For most of us, the city of Las Vegas, Nevada is synonymous with bright lights, high rollers, big winnings, fast payouts and Elvis. But if chasing a jackpot isn’t your thing and you’d prefer your blue suede shoes to be green instead, there’s still a place for you in Sin City.
At the opposite end of the spectrum from the hedonistic excitement of the strip is an opportunity for those of us with Celtic roots, or just a love of Celtic culture, to meet likeminded people and enjoy some real culture.
We’re talking here, of course, about the celebration of all things Gaelic that is the Las Vegas Celtic Society’s Celtic Festival. Dating back to 2004, the LVCS is a non-profit organisation that dedicates itself to the promotion and preservation of Celtic heritage in southern Nevada. Through volunteer work, providing scholarships and donations, it also supports an array of other organisations that seek to preserve Celtic heritage.
LCVS’s headline event is the annual Las Vegas Highland Games and Celtic Gathering. For one weekend Floyd Lamb Park at Tule Springs is transformed into a little bit of the old countries as it plays host to musicians, athletes, and enthusiasts in a family-friendly environment.
Bagpipes and Fancy Footwork
It might get pretty noisy around Vegas for the weekend of April 29th and 30th, 2017, as pipe bands from all over the world descend on the park for the games. Bagpipes may not be to everyone’s taste, but there’s surely nothing as stirring and impressive as legions of pipers playing the tunes, that evoke what it means to be a proud Celt. The competition among the pipers is fierce but friendly so get ready to be blown away by the talent of these musicians.
Of course, if you have music, you’ve got to have dancers too, and the games’ dance competitions and displays will see fancy footwork from some of the best there are. Forget Riverdance, you’ve never experienced set dancing unless you’ve seen it live, and in the settings of the park, surrounded by other lovers of all things Celtic, is the perfect way to enjoy it.

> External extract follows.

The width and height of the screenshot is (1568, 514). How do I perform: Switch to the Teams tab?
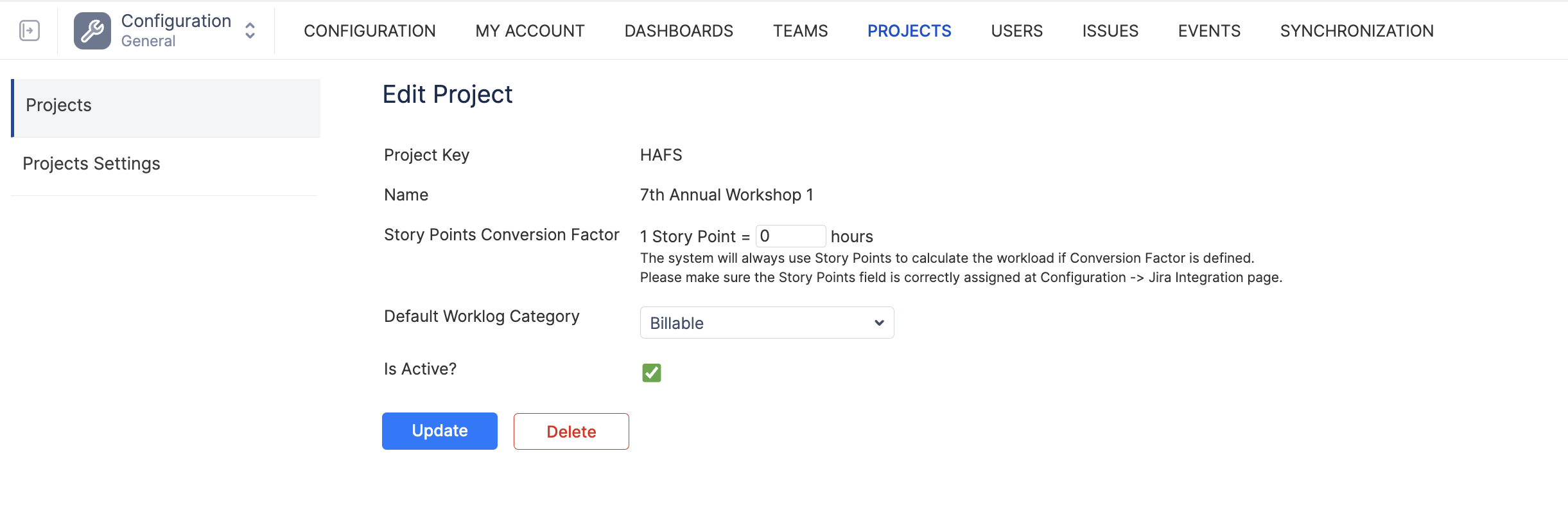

You’re likely to work up quite an appetite while taking in all there is on offer at the festival, so luckily the food and drink providers are ready to satisfy your belly and your thirst. As the old saying goes: “When in Rome…”, so you might as well get stuck into traditional fare that tastes just as good as it does in Scotland or Ireland.
Top of everyone’s menu must be the haggis. Sure, the idea of eating ‘Pluck’ ‒ the sheep’s heart, lungs, and liver, might not be for everyone even if it is mixed with suet, onion, and oatmeal. But nowadays the traditional casing, a sheep’s stomach, has been replaced with an artificial alternative, so that’s one less thing to turn you off. Despite its description, haggis is a nutritious, tasty dish that’s truly and uniquely Scottish. Feeling the need to wash down that haggis? Then get yourself over to the drinks tents where you can choose from an exotic variety of traditional ales and beers direct from the old countries’ breweries.
Let’s hope you’ve not over indulged, as the sight of the traditional games might be too much for you! This is where the Celtic brawn gets to show itself, and you won’t be disappointed by the feats of strength in these ‘heavy games’. Watch kilted beefcakes throw cabers ‒ that’s a tapered pine log up to 20 feet long that they try to upend, or marvel at the hammer throw. Seeing these athletes in action will remind you why the ancient Celtic warriors were so feared!